Exercise directions
Put the stretch of the data from the line containing "You are a computer-use agent." through the end into a Markdown table with the columns Number and Text, one row per line and blank lines omitted. Leave the pictures out of the table.

--- Start Given data ---

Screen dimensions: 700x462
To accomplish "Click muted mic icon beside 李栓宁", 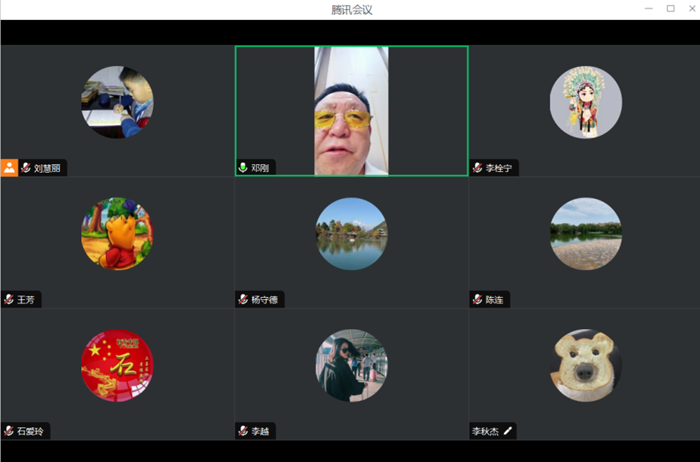I will coord(478,168).
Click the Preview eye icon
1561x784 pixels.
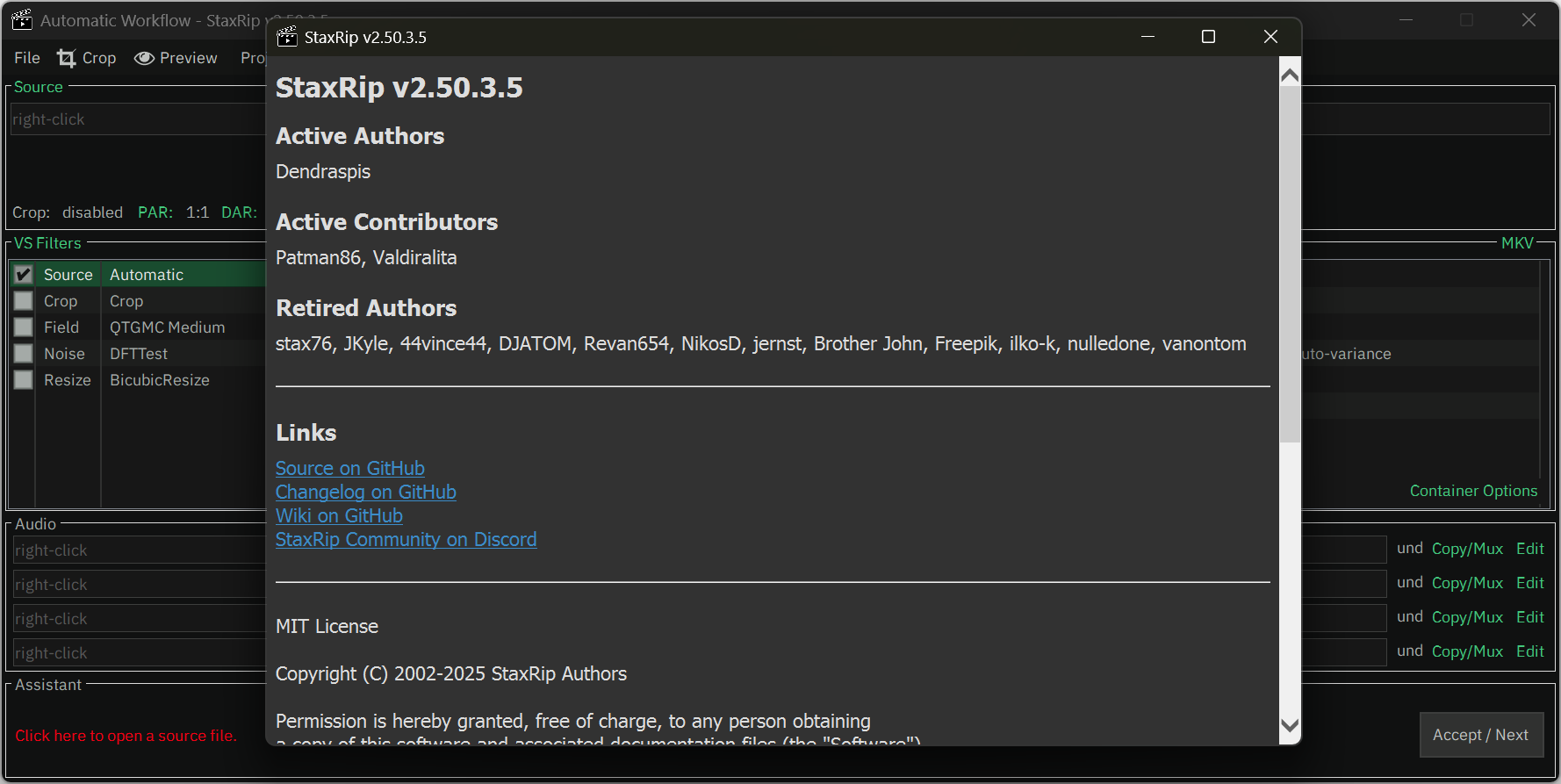pyautogui.click(x=144, y=58)
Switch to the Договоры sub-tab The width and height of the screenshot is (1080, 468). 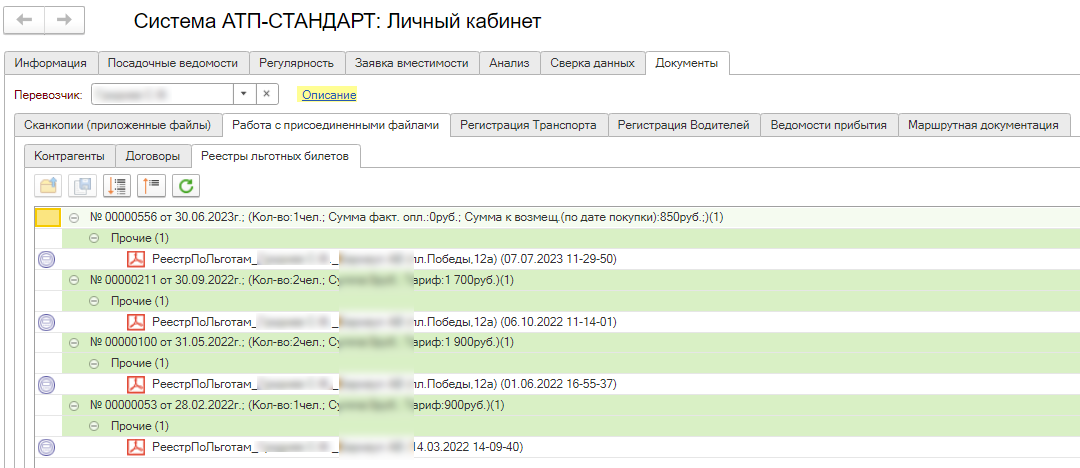(154, 156)
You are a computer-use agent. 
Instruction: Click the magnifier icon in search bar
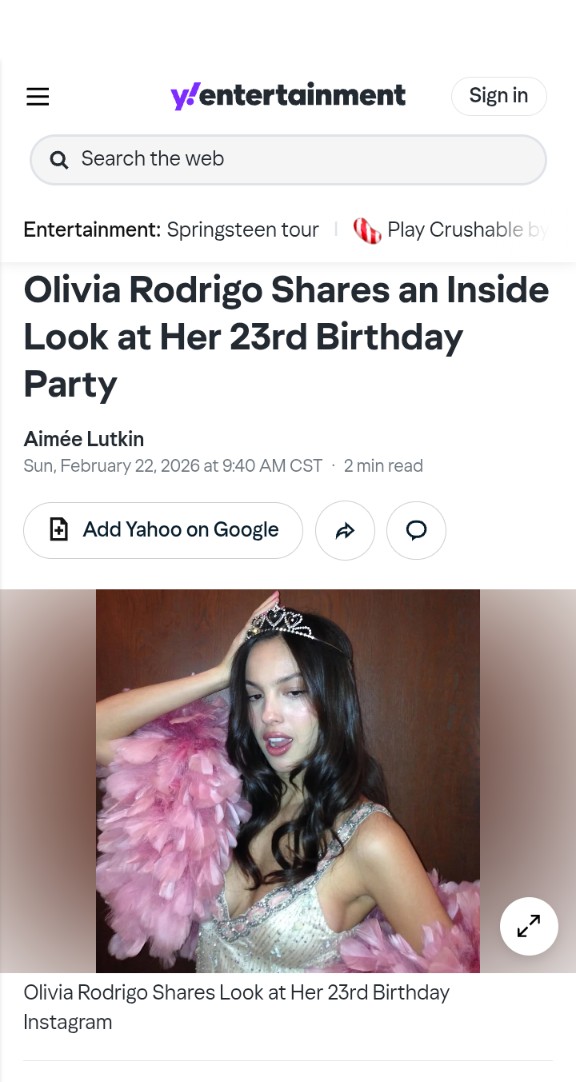coord(59,160)
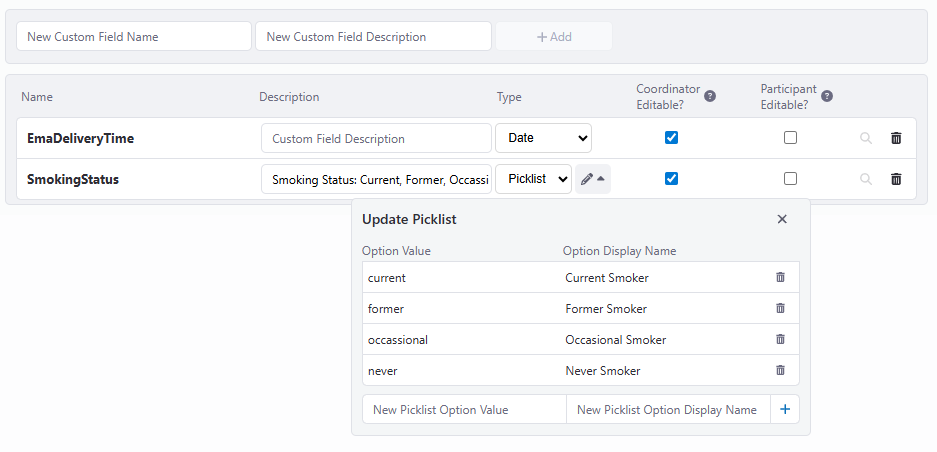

--- End Given data ---

Response
| Number | Text |
|---|---|
| 1 | You are a computer-use agent.  |
| 2 | Instruction: Click the magnifier icon in search bar |
| 3 | coord(59,160) |